Kiddie dance tilt needs to get its act together
There was a time when dance programs were the rage on TV, with hot-to-trot shows headlined by the luscious likes of Charlene Gonzales and Dayanara Torres scorching the small screen with their witchy, twitchy and wicked moves!
More recently, Marian Rivera tried to host her own weekly dance program, but it failed to catch fire because her terpsichorean performance style was too “beautiful” and laid back.
Given her preferred focus on looking good instead of really breaking into sweat, everyone felt relieved when the new show was terminated before the season ended, because Marian needed to prepare for her “wedding of the year” to Dingdong Dantes.
This season, a new dance program just started telecasting last Nov. 14 on ABS-CBN—it’s a competition titled “Dance Kids,” a tilt for very young dancers. We caught its debut telecast and appreciated its visually eventful staging and packaging, and its brisk progression.
After a while, however, we noted that its “buena mano” contestants weren’t all that exceptional. Granted, they’re kids who are still getting their terpsichorean act together, but we’ve seen better juvenile dancers.

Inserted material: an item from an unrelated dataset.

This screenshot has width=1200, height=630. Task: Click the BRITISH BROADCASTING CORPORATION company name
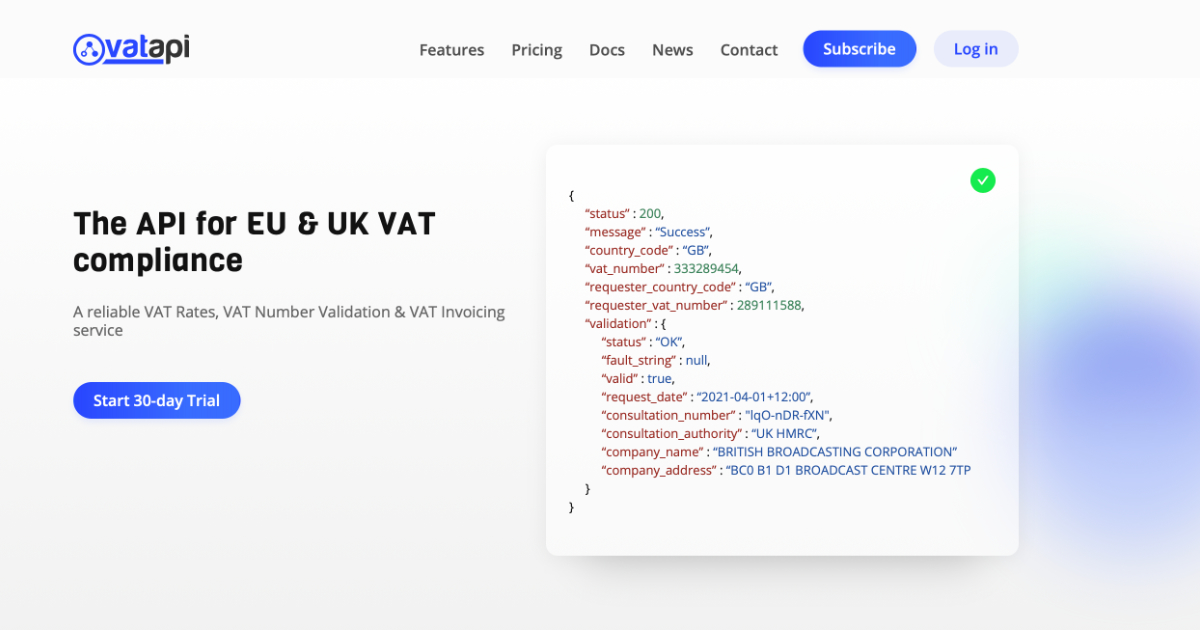834,451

Perhaps the show’s talent scouts and audition masters need to shake a leg and really look for the better and best bets? Have they looked into schools’ performing groups, Ballet Philippines, Ballet Manila, dance schools and academies open to children?

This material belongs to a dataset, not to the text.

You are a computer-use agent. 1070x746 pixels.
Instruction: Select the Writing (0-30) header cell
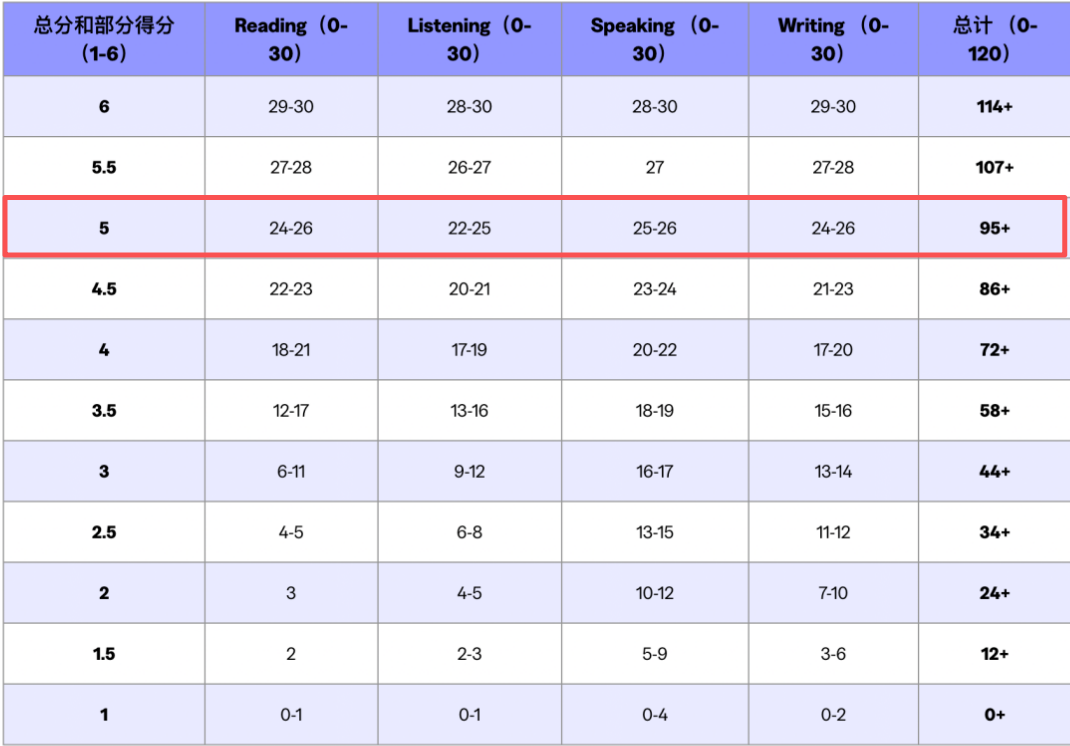click(833, 39)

If talent scouts are mainly focused on hip-hop groups and other kwela kid performers, their tricks and antics get to be too similar after a while, so that’s not the way to keep the tilt’s quality up.
Ditto for its versatility, which the premiere telecast tried to highlight by showcasing four varied acts—a hip-hop trio, a ballroom dancing duo, a group of Hawaiian dancers, and a 4-year-young dance divo with the much sought-after angas, sass and “attitude.”
Level of competition
The variety was welcome, but the level of competition wasn’t as high as it should have been—so, better choosing and vetting of contestants is clearly in order.

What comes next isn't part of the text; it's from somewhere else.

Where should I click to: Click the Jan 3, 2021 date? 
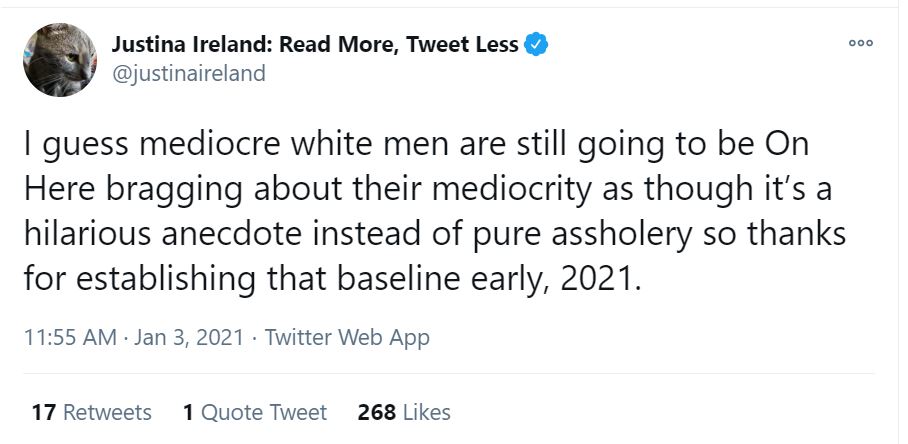click(x=190, y=337)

As for the dance tilt’s judges, they know the stuff they strut, but they’re too easily impressed, delighted and amazed! We understand that they’re being extra kind so they won’t hurt the kids’ feelings—but, how will the surviving contestants improve if they’re made to believe that they’re already so great?
As parents and teachers know, there’s a way to be critical but “constructive,” and kids can take it.
Last Nov. 14, all four acts made it to the next round, so the show really has an “excessive kindness” problem. Are its judges bent on winning a popularity contest? Uh, wrong venue, so please do your job as best you can, and never mind the paawa and pa-charming stuff.